- Published on
My AI and Your AI
- Authors
- Name
- Zafar Bhayat
Recently, I found myself looking to hire freelancer for a simple task. The job wasn’t difficult or urgent, but it was just the type of thing that wouldn’t be well-suited for an LLM.
I’ve been using sites like Fiverr and Upwork for the past seven years, and they've become my go-to platforms for freelance work. From hiring a French-native to help with my university coursework to getting custom self-portraits made, they’ve been a mainstay. It's convenient and often affordable way to connect skill with need.
I hadn't been on Fiverr for a while, and when I returned, I was surprised to see how much the site had been overtaken by AI. Job titles, descriptions, bios— every message sent between me and freelancers—had been AI-generated.
It makes sense. I would probably do the same (maybe a little less overtly). For freelancers whose native language isn’t English, it’s almost a given.
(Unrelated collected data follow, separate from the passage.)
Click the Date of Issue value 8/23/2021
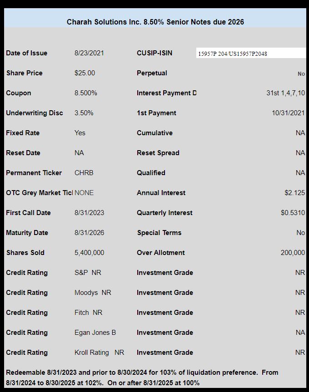Image resolution: width=309 pixels, height=392 pixels. tap(89, 53)
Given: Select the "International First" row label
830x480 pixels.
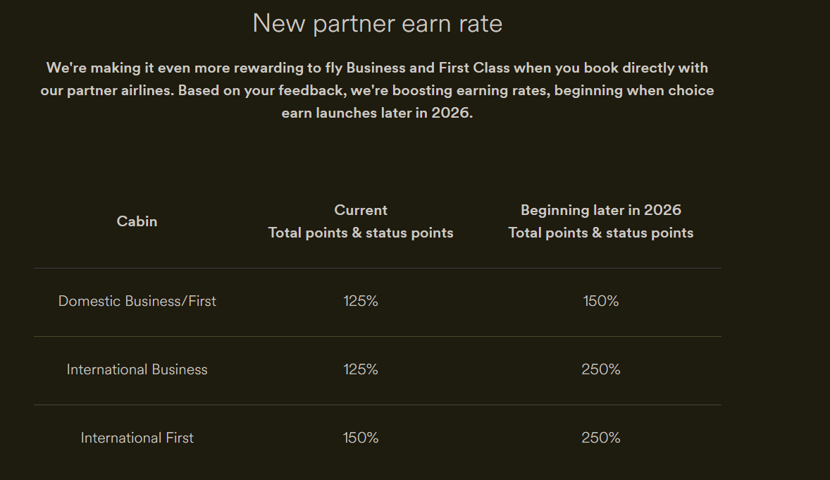Looking at the screenshot, I should [137, 438].
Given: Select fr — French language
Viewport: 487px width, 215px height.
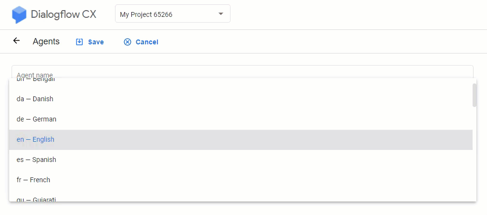Looking at the screenshot, I should click(241, 180).
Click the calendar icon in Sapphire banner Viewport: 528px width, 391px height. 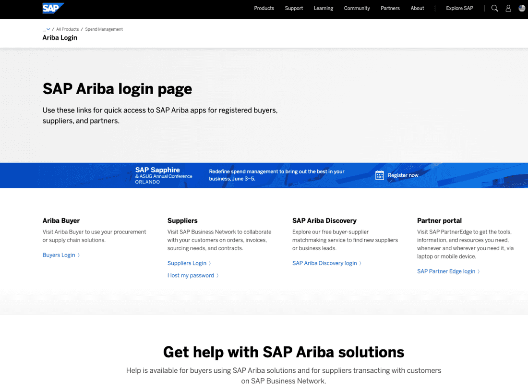(380, 175)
But as I received a message from a freelancer that was clearly AI-generated, I found myself pasting it into my own chosen LLM along with my raw thoughts, to get a quick, professional response. I also get all the other benefits of an LLM like adding context or catching any nuance I failed to mention.
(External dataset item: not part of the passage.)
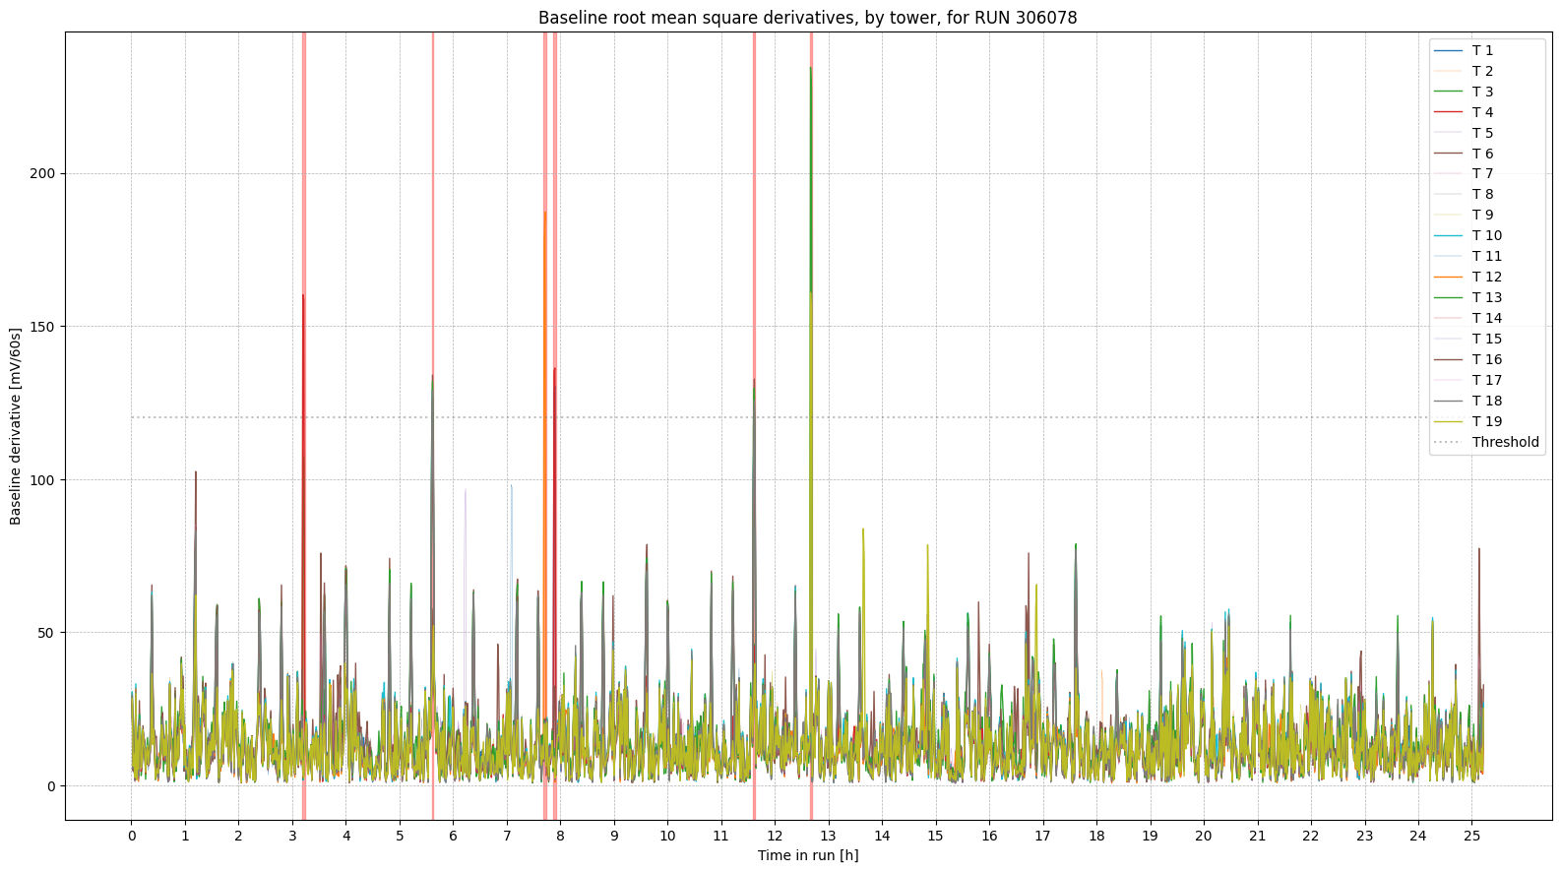Click the x-axis tick label 25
As I wrapped up that exchange, it got me thinking about the future—about how all of this will evolve into AI talking to AI on our behalf.
While the world isn't always great, one thing I’ve always appreciated is equality in consumer technology. It’s a quiet equality. One that doesn’t often get a lot of attention. The same consumer electronics available to me are the same ones available to billionaires. The same MacBook or GPU in my computer is the same one someone with 1,000 times my net worth is using.
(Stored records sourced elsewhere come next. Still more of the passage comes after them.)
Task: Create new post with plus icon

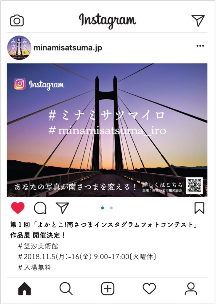Action: coord(108,289)
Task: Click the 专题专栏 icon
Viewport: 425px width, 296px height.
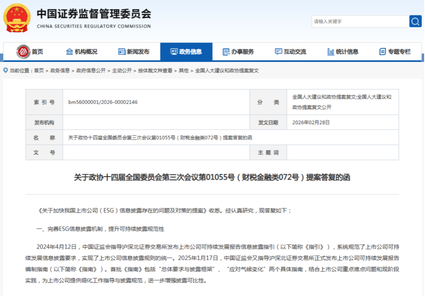Action: point(382,52)
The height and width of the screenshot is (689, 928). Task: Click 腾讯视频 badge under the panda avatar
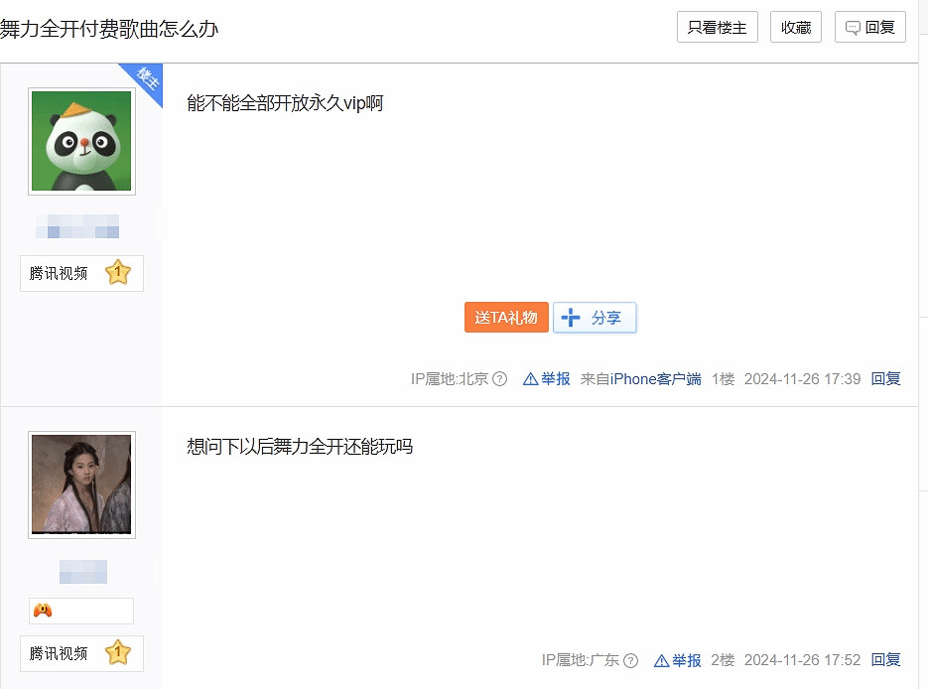pyautogui.click(x=60, y=274)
That level of equality in consumer tech is unparalleled. It is rare to find something so important that is available to almost everyone on the same terms. It's not something you see in many other industries, where typically access to the best, most vital tools are reserved to those with the largest bankrolls. Technology has been a great equalizer.
But as we stand on the edge of the next frontier of technological innovation, I can't help but wonder if that equality will stand. Will there be an emerging gap in access to LLMs? Will some models become so costly that they’re only available to a certain few? Or maybe, the divide won’t be about cost at all—perhaps something else will determine who gets access to which model.
If model access becomes unequal, we may find ourselves in a world where only a few have access to the tools to shape the future.
Will your AI be smarter than mine? Or will mine outwit yours? And what happens when the models start competing with each other, leaving us as bystanders in a game we no longer control?